Pour y recourir, il suffit de se créer un compte sur le site MyHeritage, d’y télécharger une photographie ou un dessin et d’attendre une trentaine de secondes pour le voir s’animer.

La société derrière ce service gratuit n'a rien d'anodin: la start-up israélienne MyHeritage est spécialisée dans les arbres généalogiques. Elle commercialise, dont sur son site francophone, un kit d’analyse du génome ciblant les particuliers – activité pourtant illégale en France. Son coeur de métier consiste donc à collecter les informations génétiques personnelles de millions d’utilisateurs dans le monde. Précisons que MyHeritage revendique 62 millions d'utilisateurs dans le monde, et 58 millions d'arbres généalogiques dans 42 langues. Et que cette start-up a été rachetée le 24 février par le fonds d'investissements californien Francisco Partners, pour au moins 600 millions de dollars. Avec ce service de photographie animée, elle s'offre aussi un coup de pub à peu de frais.

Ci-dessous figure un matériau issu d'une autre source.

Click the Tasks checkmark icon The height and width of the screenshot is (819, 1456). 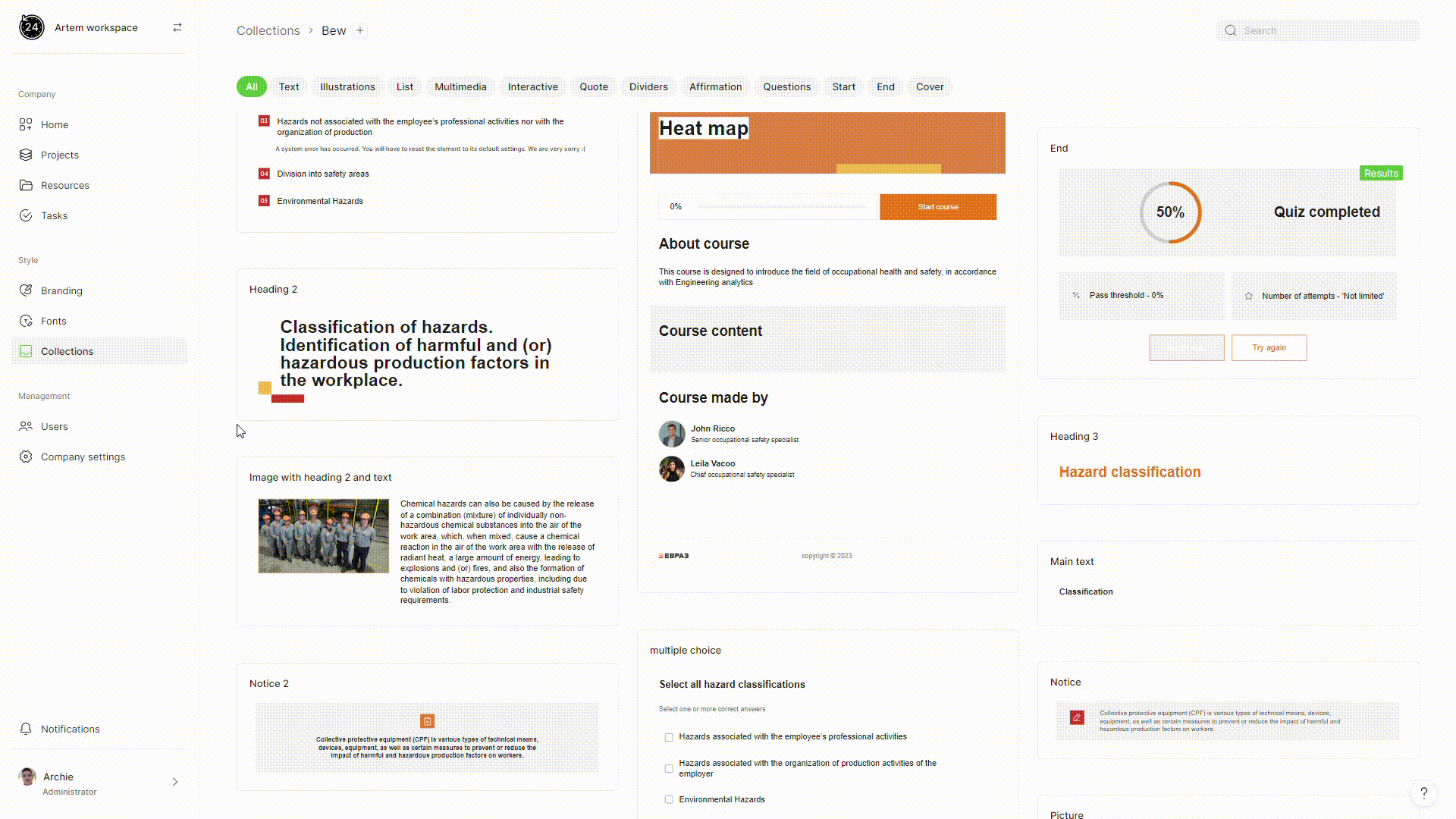(x=26, y=215)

Pour recourir à ce service Deep Nostalgia, mieux vaut donc éviter d'utiliser des photographies personnelles, de personnages vivants, ou dont les proches vivent encore, s'inscrire sous un pseudo, et utiliser une adresse e-mail dédiée aux services commerciaux ou nébuleux.

Des photographies animées aux deepfakes

Il montre aussi que les techniques de manipulation de l'image, les deepfakes - cette technologie qui permet de «coller» le visage d'une personne d'une image à une autre - deviennent populaires, faciles d'usage, comme en politique, ce que j'expliquais dans ce billet. Or Deep Nostalgia s'avère lui aussi excellent pour animer des traits de visage et des expressions. Mais il peut aussi servir à générer des données pour remplir les «trous» de ce qui peut être vu dans les photos d'origine, créant un certain trouble.

L'argument de MyHeritage est imparable. «Les résultats peuvent être sujets à controverse et il est difficile de rester indifférent à cette technologie. Ce service est destiné à un usage lié à la nostalgie, à ramener des ancêtres aimés à la vie. Notre pilote de vidéos n'inclut pas la voix afin d'éviter tout abus, comme la création de vidéos deepfakes de personnes vivantes», précise la start-up.

Cruise.jpg, mar. 2021

Extrait d'un deepfake de Tom Cruise sur TikTok

Les vidéos générées automatiquement pas Deep Nostalgia ne tromperont ainsi personne, mais d'autres usages de la même technologie peuvent être très difficiles à distinguer de la réalité. Tom Cruise constitue en cela un cas particulier. Le mois dernier, un nouveau compte TikTok baptisé deeptomcruise a engrangé des millions de vues avec une série de vidéos qui sont visiblement des versions deepfakes de l'acteur s'adressant à la caméra. Ces fakes de Tom Cruise sont tellement réalistes que plusieurs programmes destinés à détecter des contenus manipulés, comme Deepware, censé détecter les deepfakes, sont incapables de les détecter.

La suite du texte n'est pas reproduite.